In [1]:
from pyspark.sql import SparkSession, SQLContext
from pyspark import SparkConf,SparkContext

### Boilerplate - Spark Session & HDFS Access

In [2]:
cwd = os.getcwd()
for part in cwd.split('/'):
    if part.lower().startswith('edureka'):
        user_id = part.title()
app_name = '{0} : Random Forest'.format(user_id)
app_name

'Edureka_121039 : Random Forest'

In [3]:
spark = SparkSession.builder.appName(app_name).getOrCreate()
sparkContext = spark.sparkContext
sqlContext = SQLContext(sparkContext)

In [4]:
def get_hdfs_filepath(file_name):
    my_hdfs = '/user/{0}'.format(user_id.lower())
    return os.path.join(my_hdfs, file_name)

### Dataset

In [5]:
TITANIC_CSV = get_hdfs_filepath('train_titanic.csv')

### ML Imports

In [11]:
# Import packages
from numpy import array
from pyspark.mllib.regression import LabeledPoint
from pyspark.ml import Pipeline
from pyspark.ml.classification import RandomForestClassifier
from pyspark.ml.feature import StringIndexer, VectorIndexer, OneHotEncoder, VectorAssembler, IndexToString
from pyspark.ml.evaluation import MulticlassClassificationEvaluator
from pyspark.sql.functions import *

In [6]:
titanic = spark.read.csv(TITANIC_CSV,inferSchema=True,header=True)
titanic.show(10)

+-----------+--------+------+--------------------+------+----+-----+-----+----------------+-------+-----+--------+
|PassengerId|Survived|Pclass|                Name|   Sex| Age|SibSp|Parch|          Ticket|   Fare|Cabin|Embarked|
+-----------+--------+------+--------------------+------+----+-----+-----+----------------+-------+-----+--------+
|          1|       0|     3|Braund, Mr. Owen ...|  male|22.0|    1|    0|       A/5 21171|   7.25| null|       S|
|          2|       1|     1|Cumings, Mrs. Joh...|female|38.0|    1|    0|        PC 17599|71.2833|  C85|       C|
|          3|       1|     3|Heikkinen, Miss. ...|female|26.0|    0|    0|STON/O2. 3101282|  7.925| null|       S|
|          4|       1|     1|Futrelle, Mrs. Ja...|female|35.0|    1|    0|          113803|   53.1| C123|       S|
|          5|       0|     3|Allen, Mr. Willia...|  male|35.0|    0|    0|          373450|   8.05| null|       S|
|          6|       0|     3|    Moran, Mr.
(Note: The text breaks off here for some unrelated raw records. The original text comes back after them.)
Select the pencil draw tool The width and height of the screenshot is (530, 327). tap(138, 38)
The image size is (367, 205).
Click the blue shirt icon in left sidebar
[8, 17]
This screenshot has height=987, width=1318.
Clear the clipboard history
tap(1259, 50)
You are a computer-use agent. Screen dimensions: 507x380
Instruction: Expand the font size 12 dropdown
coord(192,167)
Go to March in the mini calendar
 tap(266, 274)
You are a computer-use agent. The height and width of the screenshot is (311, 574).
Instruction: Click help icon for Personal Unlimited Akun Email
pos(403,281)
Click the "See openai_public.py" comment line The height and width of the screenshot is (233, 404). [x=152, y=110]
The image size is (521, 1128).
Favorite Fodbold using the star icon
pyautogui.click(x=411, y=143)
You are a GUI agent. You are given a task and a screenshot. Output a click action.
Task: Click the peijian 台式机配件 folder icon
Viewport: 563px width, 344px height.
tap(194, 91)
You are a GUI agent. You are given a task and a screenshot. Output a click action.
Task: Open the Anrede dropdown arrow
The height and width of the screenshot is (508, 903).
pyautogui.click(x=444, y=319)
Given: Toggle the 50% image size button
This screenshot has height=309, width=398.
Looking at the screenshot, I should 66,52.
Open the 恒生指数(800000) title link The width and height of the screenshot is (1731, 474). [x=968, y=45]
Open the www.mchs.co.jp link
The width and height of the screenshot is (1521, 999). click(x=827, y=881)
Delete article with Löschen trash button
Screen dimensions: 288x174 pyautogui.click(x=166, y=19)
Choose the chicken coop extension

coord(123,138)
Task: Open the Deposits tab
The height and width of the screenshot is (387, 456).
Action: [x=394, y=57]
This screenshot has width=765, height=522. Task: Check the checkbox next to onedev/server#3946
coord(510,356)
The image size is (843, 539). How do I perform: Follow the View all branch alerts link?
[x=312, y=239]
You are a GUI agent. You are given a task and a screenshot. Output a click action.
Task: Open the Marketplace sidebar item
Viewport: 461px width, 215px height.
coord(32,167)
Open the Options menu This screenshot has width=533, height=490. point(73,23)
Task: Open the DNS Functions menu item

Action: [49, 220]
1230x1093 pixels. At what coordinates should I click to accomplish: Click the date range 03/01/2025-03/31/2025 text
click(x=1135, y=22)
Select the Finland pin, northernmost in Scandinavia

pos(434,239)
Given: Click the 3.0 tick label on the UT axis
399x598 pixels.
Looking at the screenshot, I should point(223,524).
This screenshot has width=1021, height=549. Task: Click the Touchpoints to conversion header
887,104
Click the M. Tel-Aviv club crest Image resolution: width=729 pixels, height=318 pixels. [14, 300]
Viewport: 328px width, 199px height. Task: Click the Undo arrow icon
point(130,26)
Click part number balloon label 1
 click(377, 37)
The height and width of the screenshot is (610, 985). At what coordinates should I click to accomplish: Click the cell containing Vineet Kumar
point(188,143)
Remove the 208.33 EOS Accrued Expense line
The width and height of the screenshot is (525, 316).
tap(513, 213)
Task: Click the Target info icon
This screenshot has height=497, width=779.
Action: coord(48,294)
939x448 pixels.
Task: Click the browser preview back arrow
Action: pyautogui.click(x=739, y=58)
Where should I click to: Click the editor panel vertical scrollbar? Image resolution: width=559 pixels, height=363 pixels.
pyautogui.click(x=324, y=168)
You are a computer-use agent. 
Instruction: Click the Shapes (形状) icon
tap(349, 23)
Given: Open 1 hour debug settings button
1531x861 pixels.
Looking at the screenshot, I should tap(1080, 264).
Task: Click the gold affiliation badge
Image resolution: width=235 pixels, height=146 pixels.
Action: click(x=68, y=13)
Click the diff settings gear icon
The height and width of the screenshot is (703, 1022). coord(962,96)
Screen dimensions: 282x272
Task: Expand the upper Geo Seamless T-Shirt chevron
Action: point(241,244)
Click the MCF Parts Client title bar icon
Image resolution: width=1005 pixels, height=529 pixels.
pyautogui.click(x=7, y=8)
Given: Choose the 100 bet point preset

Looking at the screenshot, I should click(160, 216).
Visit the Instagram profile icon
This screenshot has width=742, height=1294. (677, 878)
James|  male|null|    0|    0|      

In [7]:
titanic.printSchema()

root
 |-- PassengerId: integer (nullable = true)
 |-- Survived: integer (nullable = true)
 |-- Pclass: integer (nullable = true)
 |-- Name: string (nullable = true)
 |-- Sex: string (nullable = true)
 |-- Age: double (nullable = true)
 |-- SibSp: integer (nullable = true)
 |-- Parch: integer (nullable = true)
 |-- Ticket: string (nullable = true)
 |-- Fare: double (nullable = true)
 |-- Cabin: string (nullable = true)
 |-- Embarked: string (nullable = true)



In [10]:
# String to float on some columns of the dataset : creates a new dataset
titanic = titanic.select(col("Survived"),
                         col("Sex"),
                         col("Embarked"),
                         col("Pclass").cast("float"),
                         col("Age").cast("float"),
                         col("SibSp").cast("float"),
                         col("Fare").cast("float"))

In [12]:
# dropping null values
titanic = titanic.dropna()

In [13]:
# Spliting in train and test set. Beware : It sorts the dataset
(traindf, testdf) = titanic.randomSplit([0.7,0.3])

In [14]:
# Index labels, adding metadata to the label column.
# Fit on whole dataset to include all labels in index.
genderIndexer = StringIndexer(inputCol="Sex", outputCol="indexedSex")
embarkIndexer = StringIndexer(inputCol="Embarked", outputCol="indexedEmbarked")
surviveIndexer = StringIndexer(inputCol="Survived", outputCol="indexedSurvived")

In [15]:
# One Hot Encoder on indexed features
genderEncoder = OneHotEncoder(inputCol="indexedSex", outputCol="sexVec")
embarkEncoder = OneHotEncoder(inputCol="indexedEmbarked", outputCol="embarkedVec")

In [16]:
# Create the vector structured data (label,features(vector))
assembler = VectorAssembler(inputCols=["Pclass","sexVec","Age","SibSp","Fare","embarkedVec"],outputCol="features")
 

In [17]:
# Train a RandomForest model.
rf = RandomForestClassifier(labelCol="indexedSurvived", featuresCol="features")

In [18]:
# Chain indexers and forest in a Pipeline
pipeline = Pipeline(stages=[surviveIndexer, genderIndexer, embarkIndexer, genderEncoder,embarkEncoder, assembler, rf]) # genderIndexer,embarkIndexer,genderEncoder,embarkEncoder,

In [19]:
# Train model.  This also runs the indexers.
model = pipeline.fit(traindf)
 
# Predictions
predictions = model.transform(testdf)
 
# Select example rows to display.
predictions.columns 

['Survived',
 'Sex',
 'Embarked',
 'Pclass',
 'Age',
 'SibSp',
 'Fare',
 'indexedSurvived',
 'indexedSex',
 'indexedEmbarked',
 'sexVec',
 'embarkedVec',
 'features',
 'rawPrediction',
 'probability',
 'prediction']

In [20]:
# Select example rows to display.
predictions.select("prediction", "Survived", "features").show(5)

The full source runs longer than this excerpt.